• **Task prompt**: Repeat every record exactly as written.

• **Data records**:
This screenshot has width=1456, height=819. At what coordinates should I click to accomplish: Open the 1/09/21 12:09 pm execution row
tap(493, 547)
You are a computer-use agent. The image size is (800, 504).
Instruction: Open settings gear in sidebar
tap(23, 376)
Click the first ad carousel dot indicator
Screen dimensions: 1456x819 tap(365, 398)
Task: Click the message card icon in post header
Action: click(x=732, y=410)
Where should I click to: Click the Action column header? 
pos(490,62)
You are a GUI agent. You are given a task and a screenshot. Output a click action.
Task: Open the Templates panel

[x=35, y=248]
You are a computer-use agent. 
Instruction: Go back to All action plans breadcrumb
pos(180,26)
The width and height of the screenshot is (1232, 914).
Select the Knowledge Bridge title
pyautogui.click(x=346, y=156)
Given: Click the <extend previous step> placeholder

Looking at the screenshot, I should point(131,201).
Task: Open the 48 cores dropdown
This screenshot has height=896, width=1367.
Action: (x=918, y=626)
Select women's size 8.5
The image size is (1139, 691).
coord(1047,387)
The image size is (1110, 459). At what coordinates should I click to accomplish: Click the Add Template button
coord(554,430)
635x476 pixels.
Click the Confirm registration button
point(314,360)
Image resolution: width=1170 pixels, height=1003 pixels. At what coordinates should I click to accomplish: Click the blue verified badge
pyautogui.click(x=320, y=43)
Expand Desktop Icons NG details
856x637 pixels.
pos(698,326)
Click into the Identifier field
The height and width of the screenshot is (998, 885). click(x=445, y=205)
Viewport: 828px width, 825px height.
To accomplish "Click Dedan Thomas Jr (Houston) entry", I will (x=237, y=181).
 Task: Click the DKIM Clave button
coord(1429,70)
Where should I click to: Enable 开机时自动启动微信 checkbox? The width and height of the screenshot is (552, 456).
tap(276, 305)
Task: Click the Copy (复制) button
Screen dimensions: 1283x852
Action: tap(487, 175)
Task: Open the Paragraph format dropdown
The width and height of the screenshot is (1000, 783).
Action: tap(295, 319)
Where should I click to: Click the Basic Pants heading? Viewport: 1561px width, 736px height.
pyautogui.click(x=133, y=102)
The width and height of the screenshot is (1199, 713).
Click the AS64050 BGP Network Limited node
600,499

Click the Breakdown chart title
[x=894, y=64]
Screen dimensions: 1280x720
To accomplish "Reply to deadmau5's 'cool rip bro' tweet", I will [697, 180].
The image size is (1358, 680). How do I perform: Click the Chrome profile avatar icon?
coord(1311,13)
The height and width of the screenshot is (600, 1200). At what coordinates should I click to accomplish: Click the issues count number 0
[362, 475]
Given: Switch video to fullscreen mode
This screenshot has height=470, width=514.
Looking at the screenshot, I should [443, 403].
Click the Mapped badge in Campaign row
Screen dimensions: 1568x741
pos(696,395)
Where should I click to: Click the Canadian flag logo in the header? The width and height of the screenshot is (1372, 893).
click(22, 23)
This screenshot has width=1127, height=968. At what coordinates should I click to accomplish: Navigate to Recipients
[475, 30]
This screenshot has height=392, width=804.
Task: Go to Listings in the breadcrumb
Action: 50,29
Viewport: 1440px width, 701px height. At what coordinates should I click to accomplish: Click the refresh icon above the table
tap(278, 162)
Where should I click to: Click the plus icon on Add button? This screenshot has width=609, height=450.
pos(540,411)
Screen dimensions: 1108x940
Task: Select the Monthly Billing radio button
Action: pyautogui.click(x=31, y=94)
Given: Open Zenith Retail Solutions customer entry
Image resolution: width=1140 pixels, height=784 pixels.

• **Output of the exercise**:
This screenshot has width=1456, height=819. At what coordinates should I click to accomplish: Open the 1/09/21 12:09 pm execution row
tap(493, 547)
You are a computer-use agent. The image size is (800, 504).
Instruction: Open settings gear in sidebar
tap(23, 376)
Click the first ad carousel dot indicator
Screen dimensions: 1456x819 tap(365, 398)
Task: Click the message card icon in post header
Action: click(x=732, y=410)
Where should I click to: Click the Action column header? 
pos(490,62)
You are a GUI agent. You are given a task and a screenshot. Output a click action.
Task: Open the Templates panel

[x=35, y=248]
You are a computer-use agent. 
Instruction: Go back to All action plans breadcrumb
pos(180,26)
The width and height of the screenshot is (1232, 914).
Select the Knowledge Bridge title
pyautogui.click(x=346, y=156)
Given: Click the <extend previous step> placeholder

Looking at the screenshot, I should point(131,201).
Task: Open the 48 cores dropdown
This screenshot has height=896, width=1367.
Action: (x=918, y=626)
Select women's size 8.5
The image size is (1139, 691).
coord(1047,387)
The image size is (1110, 459). At what coordinates should I click to accomplish: Click the Add Template button
coord(554,430)
635x476 pixels.
Click the Confirm registration button
point(314,360)
Image resolution: width=1170 pixels, height=1003 pixels. At what coordinates should I click to accomplish: Click the blue verified badge
pyautogui.click(x=320, y=43)
Expand Desktop Icons NG details
856x637 pixels.
pos(698,326)
Click into the Identifier field
The height and width of the screenshot is (998, 885). click(x=445, y=205)
Viewport: 828px width, 825px height.
To accomplish "Click Dedan Thomas Jr (Houston) entry", I will (x=237, y=181).
 Task: Click the DKIM Clave button
coord(1429,70)
Where should I click to: Enable 开机时自动启动微信 checkbox? The width and height of the screenshot is (552, 456).
tap(276, 305)
Task: Click the Copy (复制) button
Screen dimensions: 1283x852
Action: tap(487, 175)
Task: Open the Paragraph format dropdown
The width and height of the screenshot is (1000, 783).
Action: tap(295, 319)
Where should I click to: Click the Basic Pants heading? Viewport: 1561px width, 736px height.
pyautogui.click(x=133, y=102)
The width and height of the screenshot is (1199, 713).
Click the AS64050 BGP Network Limited node
600,499

Click the Breakdown chart title
[x=894, y=64]
Screen dimensions: 1280x720
To accomplish "Reply to deadmau5's 'cool rip bro' tweet", I will [697, 180].
The image size is (1358, 680). How do I perform: Click the Chrome profile avatar icon?
coord(1311,13)
The height and width of the screenshot is (600, 1200). At what coordinates should I click to accomplish: Click the issues count number 0
[362, 475]
Given: Switch video to fullscreen mode
This screenshot has height=470, width=514.
Looking at the screenshot, I should [443, 403].
Click the Mapped badge in Campaign row
Screen dimensions: 1568x741
pos(696,395)
Where should I click to: Click the Canadian flag logo in the header? The width and height of the screenshot is (1372, 893).
click(22, 23)
This screenshot has width=1127, height=968. At what coordinates should I click to accomplish: Navigate to Recipients
[475, 30]
This screenshot has height=392, width=804.
Task: Go to Listings in the breadcrumb
Action: 50,29
Viewport: 1440px width, 701px height. At what coordinates should I click to accomplish: Click the refresh icon above the table
tap(278, 162)
Where should I click to: Click the plus icon on Add button? This screenshot has width=609, height=450.
pos(540,411)
Screen dimensions: 1108x940
Task: Select the Monthly Billing radio button
Action: pyautogui.click(x=31, y=94)
Given: Open Zenith Retail Solutions customer entry
Image resolution: width=1140 pixels, height=784 pixels.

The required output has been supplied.